#### [Given exercise]
Rewrite the material starting at the line containing "Expand the 更多 dropdown menu" and ending at the line containing "Image resolution: width=1590", swapping "dropdown" for "drop-down" and changing nothing else.

#### [Data shown]
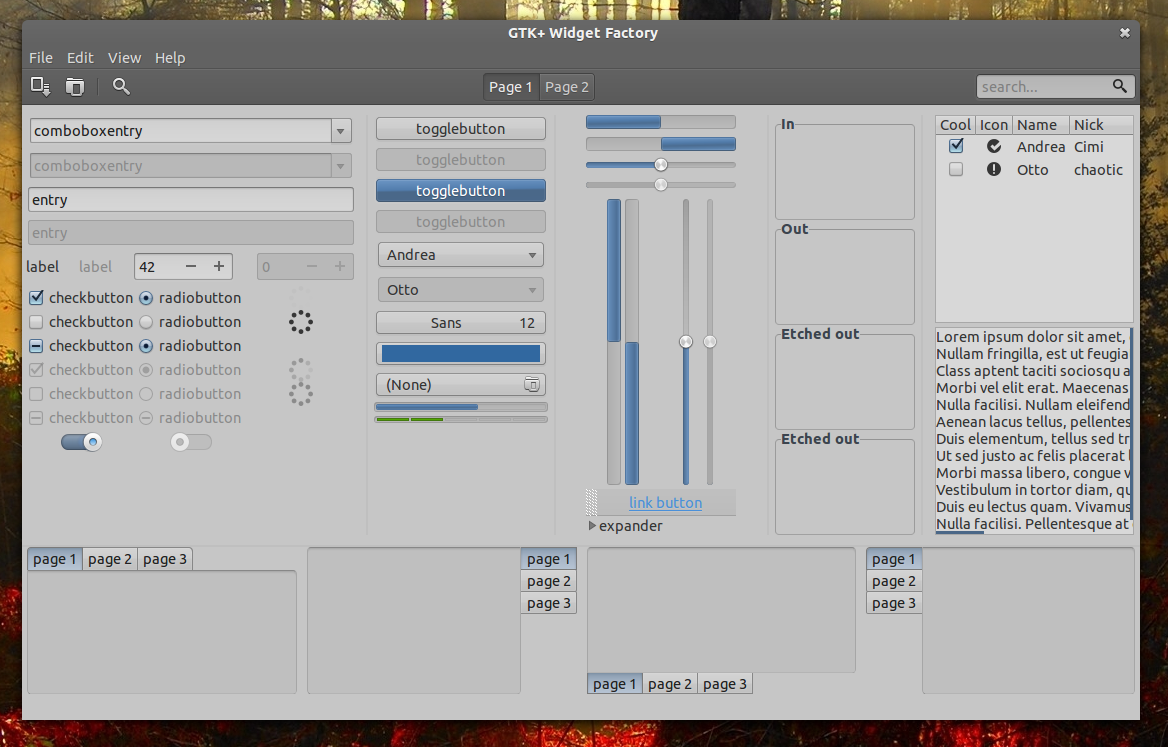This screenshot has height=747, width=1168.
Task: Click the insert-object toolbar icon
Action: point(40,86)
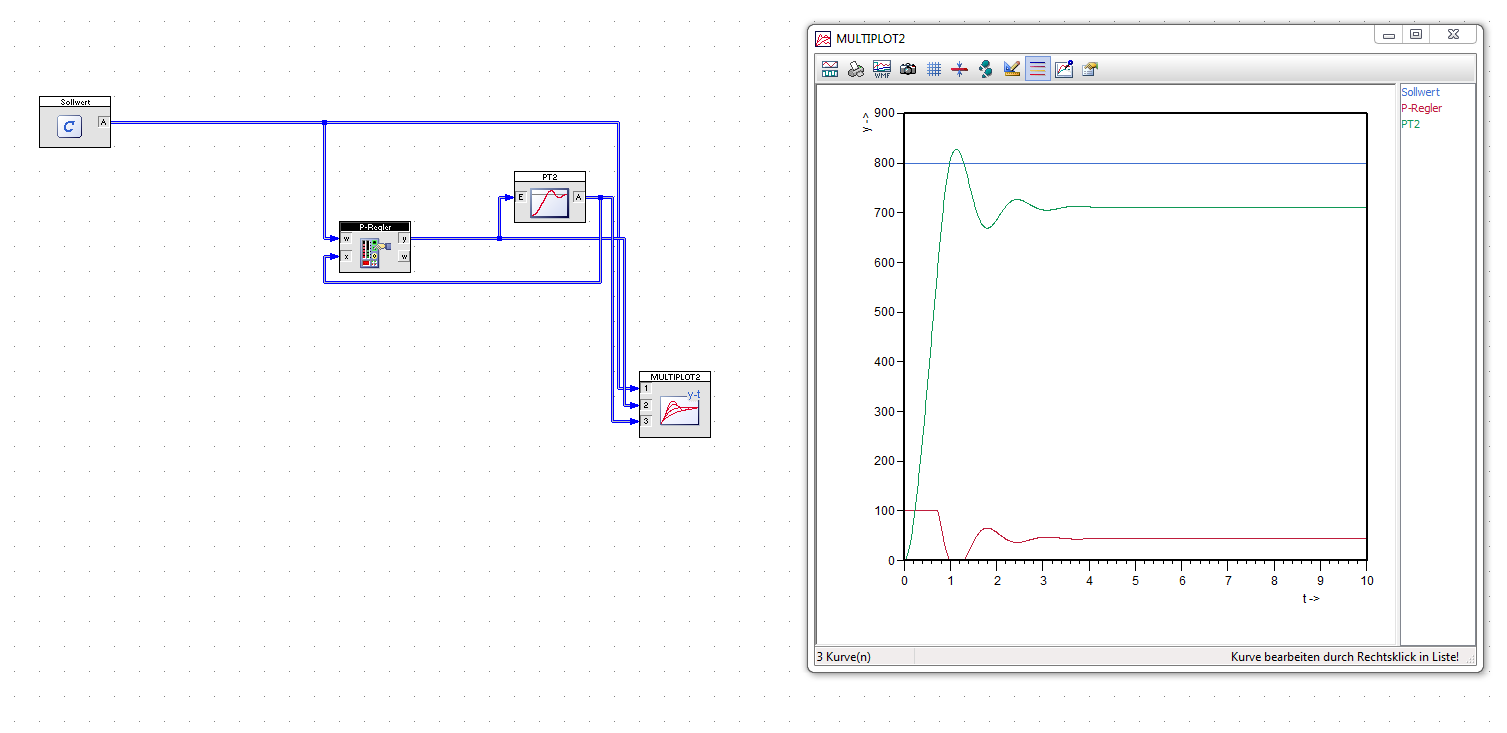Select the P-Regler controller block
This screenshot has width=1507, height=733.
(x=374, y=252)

...

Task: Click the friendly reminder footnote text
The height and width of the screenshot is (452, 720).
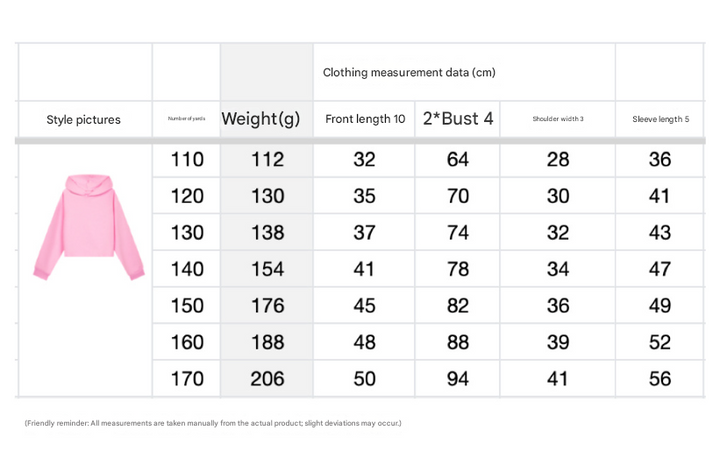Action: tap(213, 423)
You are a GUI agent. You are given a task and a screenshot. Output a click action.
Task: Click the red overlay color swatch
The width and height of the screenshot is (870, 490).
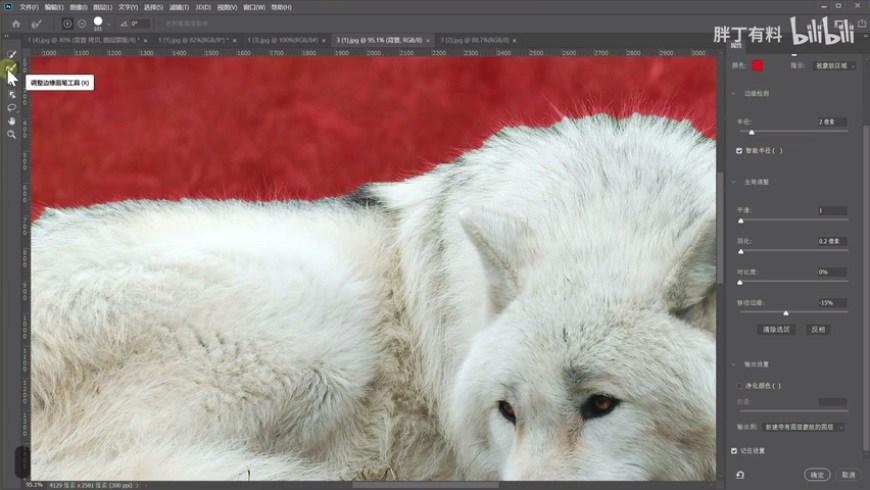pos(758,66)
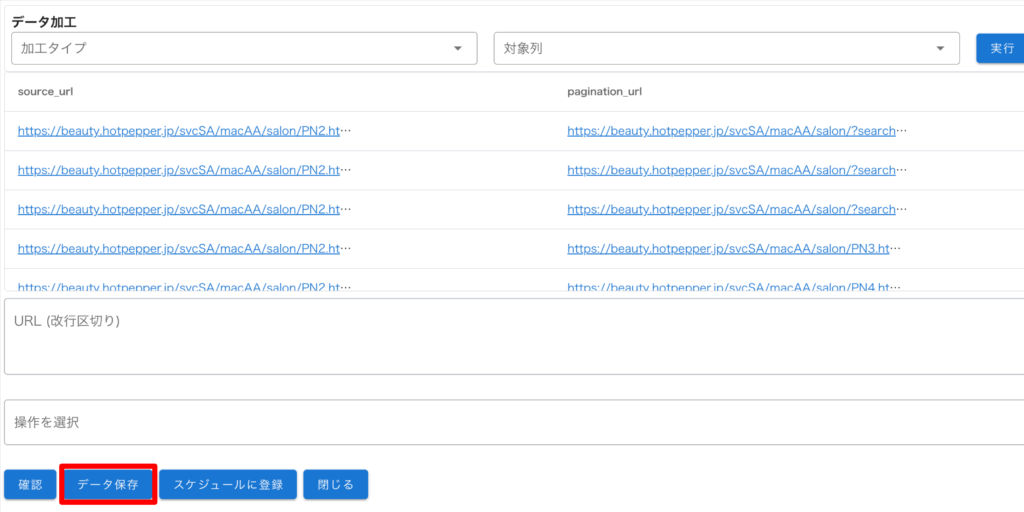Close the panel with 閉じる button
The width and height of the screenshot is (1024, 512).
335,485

* * *

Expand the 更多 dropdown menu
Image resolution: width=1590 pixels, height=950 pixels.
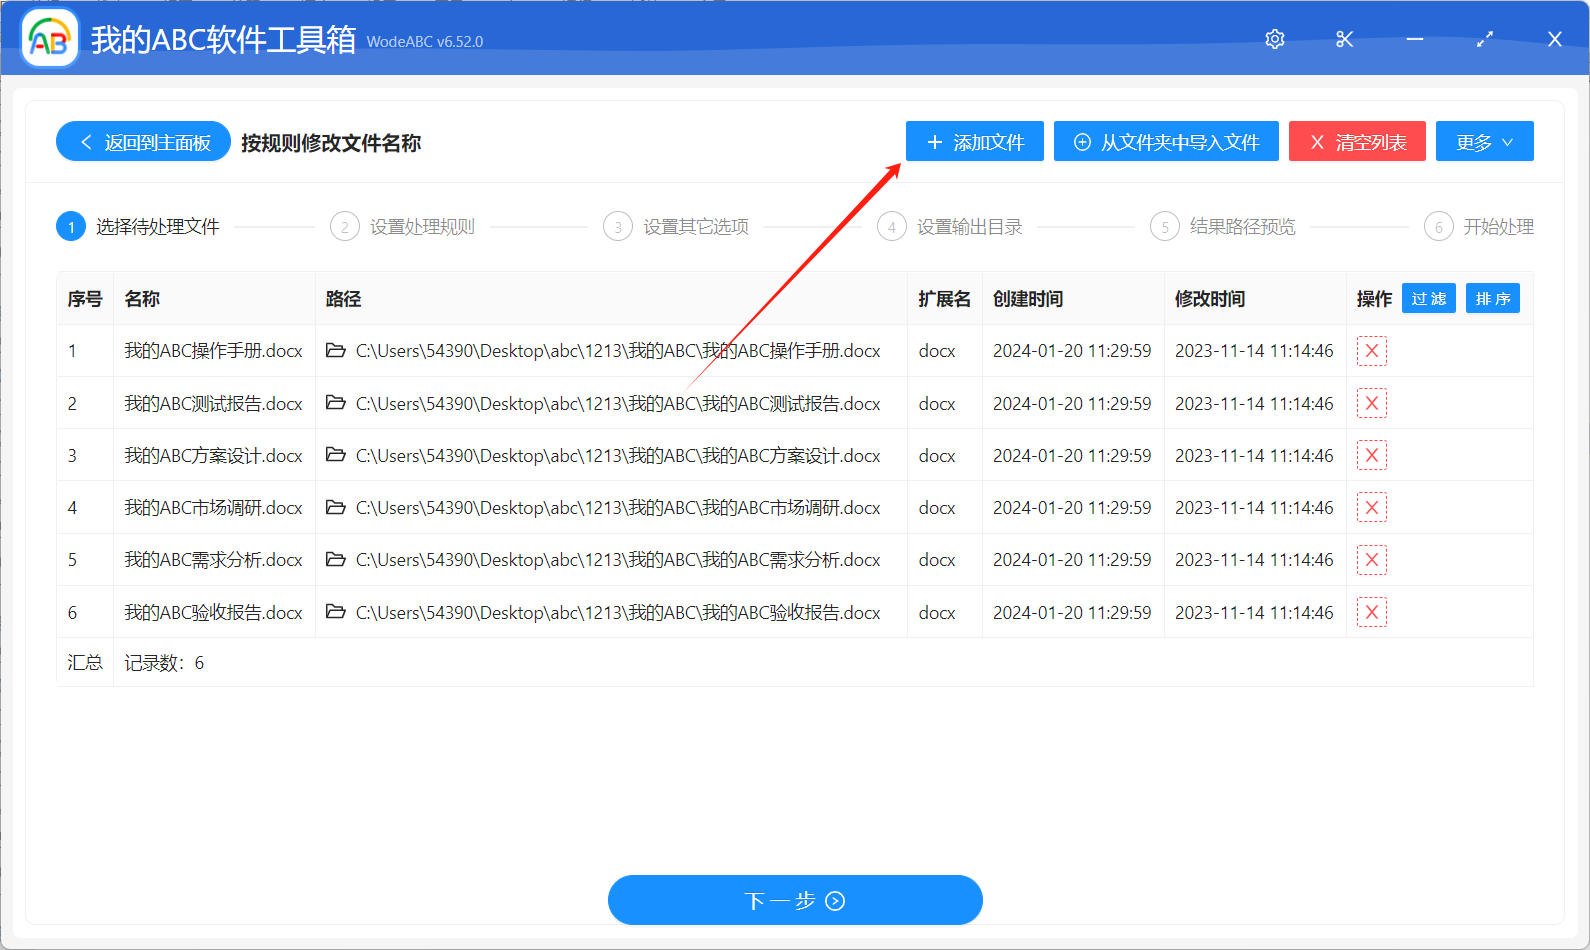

#### [Final result]
Expand the 更多 drop-down menu
Image resolution: width=1590 pixels, height=950 pixels.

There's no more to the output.